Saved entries
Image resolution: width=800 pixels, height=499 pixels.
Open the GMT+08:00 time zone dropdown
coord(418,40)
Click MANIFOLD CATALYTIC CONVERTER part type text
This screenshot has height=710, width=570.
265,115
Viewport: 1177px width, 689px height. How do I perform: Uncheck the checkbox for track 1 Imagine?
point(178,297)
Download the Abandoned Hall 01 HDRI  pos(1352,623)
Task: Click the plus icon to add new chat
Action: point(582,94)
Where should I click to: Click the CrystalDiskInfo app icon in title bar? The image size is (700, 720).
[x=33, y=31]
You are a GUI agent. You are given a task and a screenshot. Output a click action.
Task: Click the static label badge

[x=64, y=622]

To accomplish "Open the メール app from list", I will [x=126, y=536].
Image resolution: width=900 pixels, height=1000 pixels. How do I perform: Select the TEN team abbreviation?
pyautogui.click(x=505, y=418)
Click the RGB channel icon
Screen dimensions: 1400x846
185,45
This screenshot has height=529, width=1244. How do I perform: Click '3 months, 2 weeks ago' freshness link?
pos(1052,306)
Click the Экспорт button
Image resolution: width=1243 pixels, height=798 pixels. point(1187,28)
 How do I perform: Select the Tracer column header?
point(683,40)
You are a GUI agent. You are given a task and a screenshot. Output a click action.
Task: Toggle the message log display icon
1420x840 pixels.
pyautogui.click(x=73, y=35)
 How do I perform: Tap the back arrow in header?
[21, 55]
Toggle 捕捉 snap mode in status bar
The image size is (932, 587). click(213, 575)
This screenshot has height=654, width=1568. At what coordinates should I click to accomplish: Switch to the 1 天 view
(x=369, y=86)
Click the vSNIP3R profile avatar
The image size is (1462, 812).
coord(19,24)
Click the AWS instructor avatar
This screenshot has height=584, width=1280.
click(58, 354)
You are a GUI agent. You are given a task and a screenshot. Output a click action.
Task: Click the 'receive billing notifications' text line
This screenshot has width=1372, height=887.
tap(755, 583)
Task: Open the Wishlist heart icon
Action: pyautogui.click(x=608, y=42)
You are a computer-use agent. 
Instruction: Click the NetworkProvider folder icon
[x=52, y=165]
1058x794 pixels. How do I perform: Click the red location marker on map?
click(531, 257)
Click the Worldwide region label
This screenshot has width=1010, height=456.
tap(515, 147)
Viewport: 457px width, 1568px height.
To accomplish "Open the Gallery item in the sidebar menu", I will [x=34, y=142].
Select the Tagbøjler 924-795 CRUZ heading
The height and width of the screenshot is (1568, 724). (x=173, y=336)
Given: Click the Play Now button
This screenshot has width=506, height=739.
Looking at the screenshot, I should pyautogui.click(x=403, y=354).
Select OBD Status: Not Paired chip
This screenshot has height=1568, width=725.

TASK REQUIREMENTS> Once you have read the records above, set every one of them down again exactly.

WRITTEN ANSWER>
Image resolution: width=800 pixels, height=499 pixels.
Open the GMT+08:00 time zone dropdown
coord(418,40)
Click MANIFOLD CATALYTIC CONVERTER part type text
This screenshot has height=710, width=570.
265,115
Viewport: 1177px width, 689px height. How do I perform: Uncheck the checkbox for track 1 Imagine?
point(178,297)
Download the Abandoned Hall 01 HDRI  pos(1352,623)
Task: Click the plus icon to add new chat
Action: point(582,94)
Where should I click to: Click the CrystalDiskInfo app icon in title bar? The image size is (700, 720).
[x=33, y=31]
You are a GUI agent. You are given a task and a screenshot. Output a click action.
Task: Click the static label badge

[x=64, y=622]

To accomplish "Open the メール app from list", I will [x=126, y=536].
Image resolution: width=900 pixels, height=1000 pixels. How do I perform: Select the TEN team abbreviation?
pyautogui.click(x=505, y=418)
Click the RGB channel icon
Screen dimensions: 1400x846
185,45
This screenshot has height=529, width=1244. How do I perform: Click '3 months, 2 weeks ago' freshness link?
pos(1052,306)
Click the Экспорт button
Image resolution: width=1243 pixels, height=798 pixels. point(1187,28)
 How do I perform: Select the Tracer column header?
point(683,40)
You are a GUI agent. You are given a task and a screenshot. Output a click action.
Task: Toggle the message log display icon
1420x840 pixels.
pyautogui.click(x=73, y=35)
 How do I perform: Tap the back arrow in header?
[21, 55]
Toggle 捕捉 snap mode in status bar
The image size is (932, 587). click(213, 575)
This screenshot has height=654, width=1568. At what coordinates should I click to accomplish: Switch to the 1 天 view
(x=369, y=86)
Click the vSNIP3R profile avatar
The image size is (1462, 812).
coord(19,24)
Click the AWS instructor avatar
This screenshot has height=584, width=1280.
click(58, 354)
You are a GUI agent. You are given a task and a screenshot. Output a click action.
Task: Click the 'receive billing notifications' text line
This screenshot has width=1372, height=887.
tap(755, 583)
Task: Open the Wishlist heart icon
Action: pyautogui.click(x=608, y=42)
You are a computer-use agent. 
Instruction: Click the NetworkProvider folder icon
[x=52, y=165]
1058x794 pixels. How do I perform: Click the red location marker on map?
click(531, 257)
Click the Worldwide region label
This screenshot has width=1010, height=456.
tap(515, 147)
Viewport: 457px width, 1568px height.
To accomplish "Open the Gallery item in the sidebar menu", I will [x=34, y=142].
Select the Tagbøjler 924-795 CRUZ heading
The height and width of the screenshot is (1568, 724). (x=173, y=336)
Given: Click the Play Now button
This screenshot has width=506, height=739.
Looking at the screenshot, I should pyautogui.click(x=403, y=354).
Select OBD Status: Not Paired chip
This screenshot has height=1568, width=725.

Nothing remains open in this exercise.